■ DATA SUPPLIED
== Segment start ==
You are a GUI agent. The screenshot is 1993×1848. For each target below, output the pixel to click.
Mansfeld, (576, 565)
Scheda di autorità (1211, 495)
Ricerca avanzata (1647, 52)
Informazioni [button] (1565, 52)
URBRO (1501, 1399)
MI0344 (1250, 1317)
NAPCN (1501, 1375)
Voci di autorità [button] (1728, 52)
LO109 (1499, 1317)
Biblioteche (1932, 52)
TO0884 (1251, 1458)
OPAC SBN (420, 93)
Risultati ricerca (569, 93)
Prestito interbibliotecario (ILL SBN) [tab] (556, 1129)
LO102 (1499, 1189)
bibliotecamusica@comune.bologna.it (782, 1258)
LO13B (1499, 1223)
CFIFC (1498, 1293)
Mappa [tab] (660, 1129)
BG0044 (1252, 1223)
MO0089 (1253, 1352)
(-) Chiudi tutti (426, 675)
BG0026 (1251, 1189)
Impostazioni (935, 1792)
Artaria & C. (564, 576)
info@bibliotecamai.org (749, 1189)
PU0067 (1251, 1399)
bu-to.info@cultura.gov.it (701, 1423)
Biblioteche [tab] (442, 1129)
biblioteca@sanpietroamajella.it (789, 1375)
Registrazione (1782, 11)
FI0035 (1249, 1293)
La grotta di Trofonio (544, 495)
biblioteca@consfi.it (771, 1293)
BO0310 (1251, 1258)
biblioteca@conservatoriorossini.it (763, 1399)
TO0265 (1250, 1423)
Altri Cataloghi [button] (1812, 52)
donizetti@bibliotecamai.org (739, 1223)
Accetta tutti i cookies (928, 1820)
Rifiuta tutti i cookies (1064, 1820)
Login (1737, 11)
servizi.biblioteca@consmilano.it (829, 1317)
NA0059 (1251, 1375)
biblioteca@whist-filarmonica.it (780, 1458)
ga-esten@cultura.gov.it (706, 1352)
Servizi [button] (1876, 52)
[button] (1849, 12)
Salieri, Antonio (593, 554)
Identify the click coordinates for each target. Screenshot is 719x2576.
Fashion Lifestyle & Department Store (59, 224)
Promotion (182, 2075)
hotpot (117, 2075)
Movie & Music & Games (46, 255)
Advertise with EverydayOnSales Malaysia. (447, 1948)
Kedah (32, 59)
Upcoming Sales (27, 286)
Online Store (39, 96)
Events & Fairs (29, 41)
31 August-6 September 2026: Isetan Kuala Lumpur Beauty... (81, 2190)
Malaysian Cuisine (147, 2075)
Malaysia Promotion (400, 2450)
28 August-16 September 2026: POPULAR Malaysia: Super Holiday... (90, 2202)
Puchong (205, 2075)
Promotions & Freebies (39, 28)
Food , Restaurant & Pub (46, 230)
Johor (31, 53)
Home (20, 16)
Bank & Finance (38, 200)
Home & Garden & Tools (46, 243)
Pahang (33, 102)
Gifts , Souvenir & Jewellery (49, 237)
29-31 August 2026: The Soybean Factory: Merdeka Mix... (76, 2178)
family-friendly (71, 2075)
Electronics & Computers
== Segment end ==
■ YOUR TASK
Start at the first line of the entries above. Set down each line exactly through the one with "Servizi [button] (1876, 52)", and stop there.

■ RESULT BELOW
You are a GUI agent. The screenshot is 1993×1848. For each target below, output the pixel to click.
Mansfeld, (576, 565)
Scheda di autorità (1211, 495)
Ricerca avanzata (1647, 52)
Informazioni [button] (1565, 52)
URBRO (1501, 1399)
MI0344 (1250, 1317)
NAPCN (1501, 1375)
Voci di autorità [button] (1728, 52)
LO109 (1499, 1317)
Biblioteche (1932, 52)
TO0884 (1251, 1458)
OPAC SBN (420, 93)
Risultati ricerca (569, 93)
Prestito interbibliotecario (ILL SBN) [tab] (556, 1129)
LO102 (1499, 1189)
bibliotecamusica@comune.bologna.it (782, 1258)
LO13B (1499, 1223)
CFIFC (1498, 1293)
Mappa [tab] (660, 1129)
BG0044 (1252, 1223)
MO0089 (1253, 1352)
(-) Chiudi tutti (426, 675)
BG0026 (1251, 1189)
Impostazioni (935, 1792)
Artaria & C. (564, 576)
info@bibliotecamai.org (749, 1189)
PU0067 (1251, 1399)
bu-to.info@cultura.gov.it (701, 1423)
Biblioteche [tab] (442, 1129)
biblioteca@sanpietroamajella.it (789, 1375)
Registrazione (1782, 11)
FI0035 (1249, 1293)
La grotta di Trofonio (544, 495)
biblioteca@consfi.it (771, 1293)
BO0310 (1251, 1258)
biblioteca@conservatoriorossini.it (763, 1399)
TO0265 (1250, 1423)
Altri Cataloghi [button] (1812, 52)
donizetti@bibliotecamai.org (739, 1223)
Accetta tutti i cookies (928, 1820)
Rifiuta tutti i cookies (1064, 1820)
Login (1737, 11)
servizi.biblioteca@consmilano.it (829, 1317)
NA0059 (1251, 1375)
biblioteca@whist-filarmonica.it (780, 1458)
ga-esten@cultura.gov.it (706, 1352)
Servizi [button] (1876, 52)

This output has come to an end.